Editorial: Vision 2020 sounds good, but is it practical?

By The Editorial Board

On Wednesday, we published our expectations for NIU President John Peters’ State of the University address.

We said we would like to see Peters talk about: how NIU will tackle the budget situation; how to recruit and retain students; and the new buildings that will be built on campus.

And on Thursday, Peters, more or less, did address these things. It was just all under the Vision 2020 Initiative.

The initiative, according to Peters, will “identify our key aspirations for academic and student life programs and clearly define specific benchmarks for student, faculty, and facility excellence. This will require accurately assessing where we stand now and projecting where we must be in the future.”

The overall goal: “The most student-centered public research university in the Midwest.”

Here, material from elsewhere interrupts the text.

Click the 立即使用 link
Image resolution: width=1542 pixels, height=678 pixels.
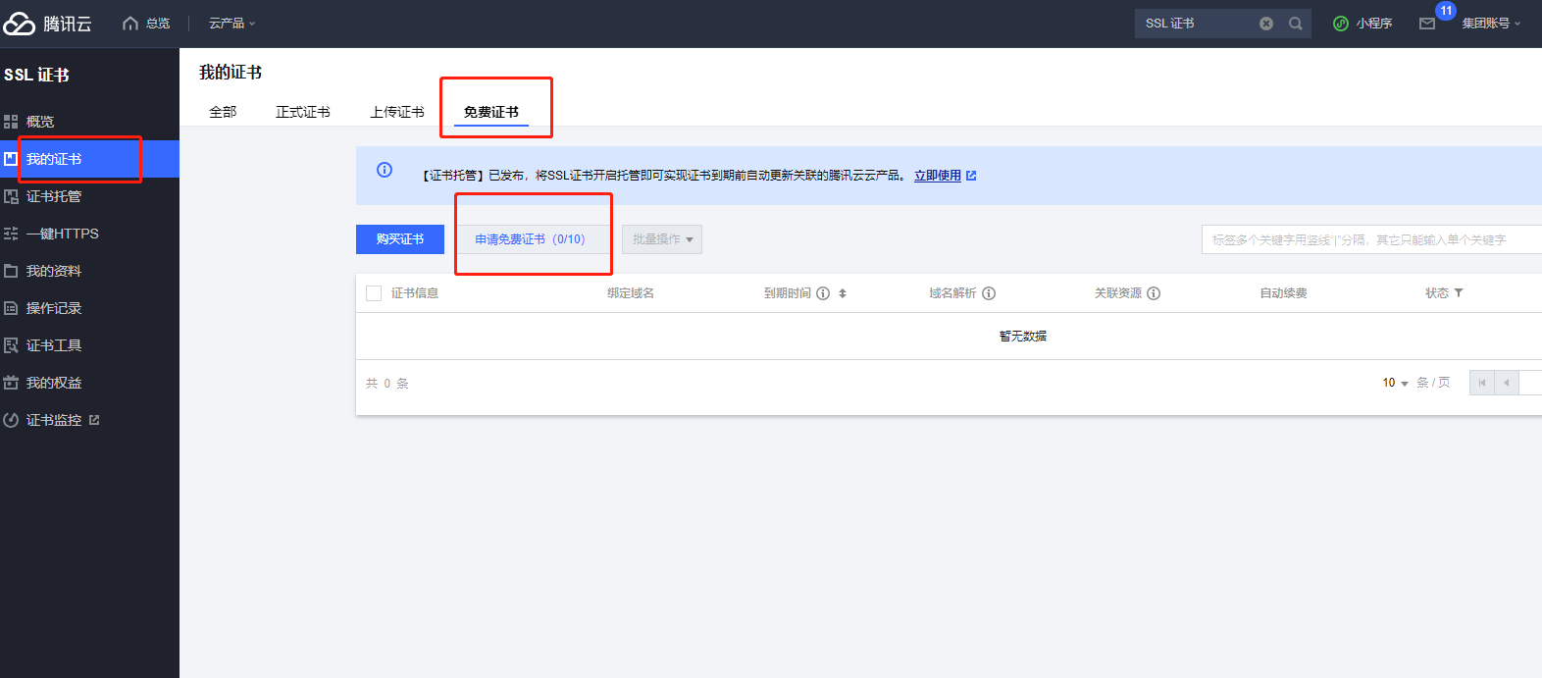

It’s hard to disagree with any of the goals outlined by Peters. Why shouldn’t NIU compete with the best of the best? Why shouldn’t graduation rates be higher? Why shouldn’t more NIU students participate in programs like USOAR (Undergraduate Special Opportunities in Artisty and Research Programs) or in internships abroad?

The only thing we have questions about is measuring this kind of success. It’s easy to mark the progress of renovating parts of the Holmes Student Center, but how does one measure something like “engaged learning?”

We’re going to grant NIU the benefit of the doubt. After all, it has only been five days since NIU announced the initiative. We really hope Vision 2020 accomplishes all of its goals.

But nothing good will come from everyone drinking the same Kool-Aid; NIU needs to adapt if it turns out that a particular goal is either immeasurable or impossible.